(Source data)
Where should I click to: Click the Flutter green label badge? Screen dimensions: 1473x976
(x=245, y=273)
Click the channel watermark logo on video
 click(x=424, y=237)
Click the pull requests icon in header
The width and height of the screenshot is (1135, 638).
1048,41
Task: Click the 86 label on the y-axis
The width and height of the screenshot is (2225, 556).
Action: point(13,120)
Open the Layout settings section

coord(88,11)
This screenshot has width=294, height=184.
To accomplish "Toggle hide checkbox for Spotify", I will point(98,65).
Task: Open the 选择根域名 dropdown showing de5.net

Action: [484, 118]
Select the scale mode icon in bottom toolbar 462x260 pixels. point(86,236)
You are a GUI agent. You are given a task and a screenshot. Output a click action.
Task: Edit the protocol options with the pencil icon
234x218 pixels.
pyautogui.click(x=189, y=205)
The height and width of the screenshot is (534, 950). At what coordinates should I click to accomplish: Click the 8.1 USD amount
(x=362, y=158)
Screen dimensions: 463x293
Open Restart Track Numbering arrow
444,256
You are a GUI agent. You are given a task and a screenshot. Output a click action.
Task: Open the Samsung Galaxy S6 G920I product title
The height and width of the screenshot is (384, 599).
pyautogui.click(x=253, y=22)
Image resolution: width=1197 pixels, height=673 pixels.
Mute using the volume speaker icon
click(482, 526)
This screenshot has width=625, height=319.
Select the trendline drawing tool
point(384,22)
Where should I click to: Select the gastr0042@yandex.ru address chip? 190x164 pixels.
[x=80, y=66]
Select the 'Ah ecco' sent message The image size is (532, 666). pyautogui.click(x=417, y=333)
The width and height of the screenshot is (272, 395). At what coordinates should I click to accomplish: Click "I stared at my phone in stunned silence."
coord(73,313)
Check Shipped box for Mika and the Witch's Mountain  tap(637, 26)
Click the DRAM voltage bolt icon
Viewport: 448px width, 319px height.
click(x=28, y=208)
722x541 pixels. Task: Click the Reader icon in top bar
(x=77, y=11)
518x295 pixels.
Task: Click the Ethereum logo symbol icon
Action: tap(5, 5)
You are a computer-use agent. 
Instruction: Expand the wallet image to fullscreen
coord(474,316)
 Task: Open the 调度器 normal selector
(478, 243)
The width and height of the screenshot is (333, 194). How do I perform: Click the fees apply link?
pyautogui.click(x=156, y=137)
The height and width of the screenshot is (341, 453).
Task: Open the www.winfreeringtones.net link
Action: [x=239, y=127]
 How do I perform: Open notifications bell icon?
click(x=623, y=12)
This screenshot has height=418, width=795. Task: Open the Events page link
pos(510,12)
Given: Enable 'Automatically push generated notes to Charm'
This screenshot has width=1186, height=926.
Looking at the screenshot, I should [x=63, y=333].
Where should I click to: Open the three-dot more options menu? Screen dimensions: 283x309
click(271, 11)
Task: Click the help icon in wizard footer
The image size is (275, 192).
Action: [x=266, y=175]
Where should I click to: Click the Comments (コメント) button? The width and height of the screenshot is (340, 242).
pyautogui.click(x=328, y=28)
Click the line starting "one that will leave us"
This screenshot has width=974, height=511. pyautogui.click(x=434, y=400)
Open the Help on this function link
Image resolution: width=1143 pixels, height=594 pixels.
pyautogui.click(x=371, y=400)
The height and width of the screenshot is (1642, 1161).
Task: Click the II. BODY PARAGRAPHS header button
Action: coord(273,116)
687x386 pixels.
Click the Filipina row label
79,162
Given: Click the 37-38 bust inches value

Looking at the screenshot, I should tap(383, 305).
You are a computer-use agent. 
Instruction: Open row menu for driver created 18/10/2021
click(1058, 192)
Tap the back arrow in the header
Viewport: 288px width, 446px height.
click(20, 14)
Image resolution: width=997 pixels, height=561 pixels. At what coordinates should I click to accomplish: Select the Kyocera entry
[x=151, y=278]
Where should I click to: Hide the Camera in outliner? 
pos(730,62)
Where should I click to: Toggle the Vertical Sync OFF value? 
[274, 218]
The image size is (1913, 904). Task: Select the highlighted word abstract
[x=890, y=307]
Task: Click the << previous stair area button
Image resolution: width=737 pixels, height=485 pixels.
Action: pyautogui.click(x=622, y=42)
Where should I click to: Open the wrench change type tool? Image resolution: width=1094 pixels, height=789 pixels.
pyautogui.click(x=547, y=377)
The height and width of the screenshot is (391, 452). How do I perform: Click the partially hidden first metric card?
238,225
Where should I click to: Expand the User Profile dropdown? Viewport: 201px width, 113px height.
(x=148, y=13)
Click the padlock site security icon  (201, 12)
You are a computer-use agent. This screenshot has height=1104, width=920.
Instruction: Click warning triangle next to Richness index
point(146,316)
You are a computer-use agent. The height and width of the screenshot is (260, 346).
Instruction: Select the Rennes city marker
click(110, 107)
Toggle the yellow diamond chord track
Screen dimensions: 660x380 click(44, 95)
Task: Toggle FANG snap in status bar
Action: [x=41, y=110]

# What you should do
Write out every line of the records above, character for character.

# Written solution
Where should I click to: Click the Flutter green label badge? Screen dimensions: 1473x976
(x=245, y=273)
Click the channel watermark logo on video
 click(x=424, y=237)
Click the pull requests icon in header
The width and height of the screenshot is (1135, 638).
1048,41
Task: Click the 86 label on the y-axis
The width and height of the screenshot is (2225, 556).
Action: point(13,120)
Open the Layout settings section

coord(88,11)
This screenshot has width=294, height=184.
To accomplish "Toggle hide checkbox for Spotify", I will point(98,65).
Task: Open the 选择根域名 dropdown showing de5.net

Action: [484, 118]
Select the scale mode icon in bottom toolbar 462x260 pixels. point(86,236)
You are a GUI agent. You are given a task and a screenshot. Output a click action.
Task: Edit the protocol options with the pencil icon
234x218 pixels.
pyautogui.click(x=189, y=205)
The height and width of the screenshot is (534, 950). At what coordinates should I click to accomplish: Click the 8.1 USD amount
(x=362, y=158)
Screen dimensions: 463x293
Open Restart Track Numbering arrow
444,256
You are a GUI agent. You are given a task and a screenshot. Output a click action.
Task: Open the Samsung Galaxy S6 G920I product title
The height and width of the screenshot is (384, 599).
pyautogui.click(x=253, y=22)
Image resolution: width=1197 pixels, height=673 pixels.
Mute using the volume speaker icon
click(482, 526)
This screenshot has width=625, height=319.
Select the trendline drawing tool
point(384,22)
Where should I click to: Select the gastr0042@yandex.ru address chip? 190x164 pixels.
[x=80, y=66]
Select the 'Ah ecco' sent message The image size is (532, 666). pyautogui.click(x=417, y=333)
The width and height of the screenshot is (272, 395). At what coordinates should I click to accomplish: Click "I stared at my phone in stunned silence."
coord(73,313)
Check Shipped box for Mika and the Witch's Mountain  tap(637, 26)
Click the DRAM voltage bolt icon
Viewport: 448px width, 319px height.
click(x=28, y=208)
722x541 pixels. Task: Click the Reader icon in top bar
(x=77, y=11)
518x295 pixels.
Task: Click the Ethereum logo symbol icon
Action: tap(5, 5)
You are a computer-use agent. 
Instruction: Expand the wallet image to fullscreen
coord(474,316)
 Task: Open the 调度器 normal selector
(478, 243)
The width and height of the screenshot is (333, 194). How do I perform: Click the fees apply link?
pyautogui.click(x=156, y=137)
The height and width of the screenshot is (341, 453).
Task: Open the www.winfreeringtones.net link
Action: [x=239, y=127]
 How do I perform: Open notifications bell icon?
click(x=623, y=12)
This screenshot has height=418, width=795. Task: Open the Events page link
pos(510,12)
Given: Enable 'Automatically push generated notes to Charm'
This screenshot has width=1186, height=926.
Looking at the screenshot, I should [x=63, y=333].
Where should I click to: Open the three-dot more options menu? Screen dimensions: 283x309
click(271, 11)
Task: Click the help icon in wizard footer
The image size is (275, 192).
Action: [x=266, y=175]
Where should I click to: Click the Comments (コメント) button? The width and height of the screenshot is (340, 242).
pyautogui.click(x=328, y=28)
Click the line starting "one that will leave us"
This screenshot has width=974, height=511. pyautogui.click(x=434, y=400)
Open the Help on this function link
Image resolution: width=1143 pixels, height=594 pixels.
pyautogui.click(x=371, y=400)
The height and width of the screenshot is (1642, 1161).
Task: Click the II. BODY PARAGRAPHS header button
Action: coord(273,116)
687x386 pixels.
Click the Filipina row label
79,162
Given: Click the 37-38 bust inches value

Looking at the screenshot, I should tap(383, 305).
You are a computer-use agent. 
Instruction: Open row menu for driver created 18/10/2021
click(1058, 192)
Tap the back arrow in the header
Viewport: 288px width, 446px height.
click(20, 14)
Image resolution: width=997 pixels, height=561 pixels. At what coordinates should I click to accomplish: Select the Kyocera entry
[x=151, y=278]
Where should I click to: Hide the Camera in outliner? 
pos(730,62)
Where should I click to: Toggle the Vertical Sync OFF value? 
[274, 218]
The image size is (1913, 904). Task: Select the highlighted word abstract
[x=890, y=307]
Task: Click the << previous stair area button
Image resolution: width=737 pixels, height=485 pixels.
Action: pyautogui.click(x=622, y=42)
Where should I click to: Open the wrench change type tool? Image resolution: width=1094 pixels, height=789 pixels.
pyautogui.click(x=547, y=377)
The height and width of the screenshot is (391, 452). How do I perform: Click the partially hidden first metric card?
238,225
Where should I click to: Expand the User Profile dropdown? Viewport: 201px width, 113px height.
(x=148, y=13)
Click the padlock site security icon  (201, 12)
You are a computer-use agent. This screenshot has height=1104, width=920.
Instruction: Click warning triangle next to Richness index
point(146,316)
You are a computer-use agent. The height and width of the screenshot is (260, 346).
Instruction: Select the Rennes city marker
click(110, 107)
Toggle the yellow diamond chord track
Screen dimensions: 660x380 click(44, 95)
Task: Toggle FANG snap in status bar
Action: [x=41, y=110]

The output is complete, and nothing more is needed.